The preservation of the pigment melanin (embedded in tiny vesicles called melanosomes) in fossilised soft tissues permits the reconstruction of melanin-based colouration and patterning in long extinct vertebrates. This has further created unique opportunities to articulate and test hypotheses on life history traits, ecology, behavioural strategies, ancient ecosystems and make predictions supported by strong empirical evidence. However, the scientific arena of ‘palaeocolour research’ is still in a nascent stage with considerable potential for expansion and refinement. The key issues with current efforts involve (1) a lack of contextualisation of various methods, (2) incomplete preservation in fossils, (3) poor understanding of the diagenetic chemistry of melanin and other pigment molecules, and (4) more accurate statistical analyses for palaeocolour prediction.

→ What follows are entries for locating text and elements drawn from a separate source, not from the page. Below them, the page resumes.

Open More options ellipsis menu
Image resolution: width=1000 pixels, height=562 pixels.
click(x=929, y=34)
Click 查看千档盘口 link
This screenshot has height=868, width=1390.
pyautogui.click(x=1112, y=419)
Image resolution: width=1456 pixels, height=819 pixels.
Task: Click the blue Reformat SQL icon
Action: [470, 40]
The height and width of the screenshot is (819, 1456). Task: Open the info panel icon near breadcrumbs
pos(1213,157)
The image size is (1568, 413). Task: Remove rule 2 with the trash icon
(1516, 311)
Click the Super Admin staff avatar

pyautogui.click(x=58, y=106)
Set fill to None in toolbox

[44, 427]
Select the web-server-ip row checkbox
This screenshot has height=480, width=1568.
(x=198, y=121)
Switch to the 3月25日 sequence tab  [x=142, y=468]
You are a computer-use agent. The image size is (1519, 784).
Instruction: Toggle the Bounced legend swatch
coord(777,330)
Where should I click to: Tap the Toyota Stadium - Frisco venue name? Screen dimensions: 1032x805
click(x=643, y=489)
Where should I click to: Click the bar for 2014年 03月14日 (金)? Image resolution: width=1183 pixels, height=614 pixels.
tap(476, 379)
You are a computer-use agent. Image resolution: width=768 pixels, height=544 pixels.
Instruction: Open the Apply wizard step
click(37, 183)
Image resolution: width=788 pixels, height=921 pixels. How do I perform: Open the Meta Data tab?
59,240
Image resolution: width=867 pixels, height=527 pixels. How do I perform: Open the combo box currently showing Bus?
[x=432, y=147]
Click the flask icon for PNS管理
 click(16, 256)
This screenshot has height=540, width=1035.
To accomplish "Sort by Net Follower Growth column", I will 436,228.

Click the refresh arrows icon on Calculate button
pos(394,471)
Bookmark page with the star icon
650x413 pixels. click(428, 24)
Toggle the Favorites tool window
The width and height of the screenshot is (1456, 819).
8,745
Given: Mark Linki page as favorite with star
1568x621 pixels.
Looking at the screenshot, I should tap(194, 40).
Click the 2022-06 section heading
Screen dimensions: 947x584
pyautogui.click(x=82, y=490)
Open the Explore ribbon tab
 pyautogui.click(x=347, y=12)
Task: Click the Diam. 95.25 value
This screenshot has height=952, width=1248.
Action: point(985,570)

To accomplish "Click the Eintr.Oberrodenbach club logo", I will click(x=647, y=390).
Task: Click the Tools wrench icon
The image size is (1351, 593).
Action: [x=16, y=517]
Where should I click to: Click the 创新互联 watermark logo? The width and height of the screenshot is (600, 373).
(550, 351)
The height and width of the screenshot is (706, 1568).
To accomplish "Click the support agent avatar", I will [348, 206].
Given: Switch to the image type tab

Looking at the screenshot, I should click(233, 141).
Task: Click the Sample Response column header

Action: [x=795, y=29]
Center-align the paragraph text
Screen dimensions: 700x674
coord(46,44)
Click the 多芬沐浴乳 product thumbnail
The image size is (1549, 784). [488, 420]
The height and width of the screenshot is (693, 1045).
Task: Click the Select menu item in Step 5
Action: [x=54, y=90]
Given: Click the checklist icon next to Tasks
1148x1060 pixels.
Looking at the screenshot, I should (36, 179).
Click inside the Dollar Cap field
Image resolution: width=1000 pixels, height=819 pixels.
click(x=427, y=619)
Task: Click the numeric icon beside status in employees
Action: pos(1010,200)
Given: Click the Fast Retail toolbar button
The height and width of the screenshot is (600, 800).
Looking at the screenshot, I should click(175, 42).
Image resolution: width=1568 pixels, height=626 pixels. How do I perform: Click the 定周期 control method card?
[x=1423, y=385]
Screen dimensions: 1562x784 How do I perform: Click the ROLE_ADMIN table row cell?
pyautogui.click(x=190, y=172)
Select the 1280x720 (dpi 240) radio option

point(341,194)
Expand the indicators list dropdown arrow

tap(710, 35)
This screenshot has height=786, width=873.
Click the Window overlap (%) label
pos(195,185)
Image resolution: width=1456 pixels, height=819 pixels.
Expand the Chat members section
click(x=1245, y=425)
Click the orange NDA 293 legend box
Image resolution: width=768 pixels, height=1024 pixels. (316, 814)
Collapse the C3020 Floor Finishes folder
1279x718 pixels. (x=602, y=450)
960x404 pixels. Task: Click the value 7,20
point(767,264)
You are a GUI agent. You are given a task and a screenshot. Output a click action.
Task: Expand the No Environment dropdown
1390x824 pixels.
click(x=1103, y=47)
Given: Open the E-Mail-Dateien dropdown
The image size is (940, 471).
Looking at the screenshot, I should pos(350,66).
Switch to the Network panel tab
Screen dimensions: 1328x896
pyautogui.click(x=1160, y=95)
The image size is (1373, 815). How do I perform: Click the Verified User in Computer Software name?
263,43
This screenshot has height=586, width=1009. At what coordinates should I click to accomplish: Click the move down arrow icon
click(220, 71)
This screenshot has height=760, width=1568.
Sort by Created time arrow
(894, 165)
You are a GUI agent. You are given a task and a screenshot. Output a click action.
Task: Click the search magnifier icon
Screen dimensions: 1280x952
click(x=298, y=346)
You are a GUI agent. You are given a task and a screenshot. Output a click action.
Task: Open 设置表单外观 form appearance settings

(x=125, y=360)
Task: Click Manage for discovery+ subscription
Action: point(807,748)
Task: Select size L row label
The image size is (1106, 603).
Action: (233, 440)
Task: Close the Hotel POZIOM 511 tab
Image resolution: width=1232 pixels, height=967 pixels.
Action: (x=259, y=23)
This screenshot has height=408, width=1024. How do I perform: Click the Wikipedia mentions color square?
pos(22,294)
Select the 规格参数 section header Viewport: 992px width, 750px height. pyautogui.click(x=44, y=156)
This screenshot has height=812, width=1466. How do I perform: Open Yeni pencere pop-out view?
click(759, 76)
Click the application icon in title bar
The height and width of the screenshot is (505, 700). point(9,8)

These very issues become the research foci in my PhD thesis. In the first chapter, I provide a comprehensive review of pigmentary systems, colour mechanisms in extant and fossil amniotes and develop a new synthetic workflow. The workflow collates and contextualises the current methods, making it robust, highly repeatable, and less liable to be affected by taphonomic bias. In the second chapter, I compile a large database of melanosome shapes in vertebrates and apply machine learning algorithms to improve the accuracy of fossil colour prediction. This new approach has the potential to predict melanin-based palaeocolour with enhanced accuracy. In chapters 3 and 4, I also investigate the effects of diagenesis on melanin, carotenoid and psittacofulvin pigments by subjecting them to a novel maturation setup called ‘sediment encased maturation’ which closely mimics natural diagenesis to generate ‘synthetic fossils’. I also find that beyond 250°C, melanin forms highly stable crosslinks that lead to its high preservation potential whereas carotenoids and psittacofulvins rapidly degrade to their carbon skeletons and mobilise through the sediment pores at temperatures as low as 100–150°C, thereby making them poorly fossilisable.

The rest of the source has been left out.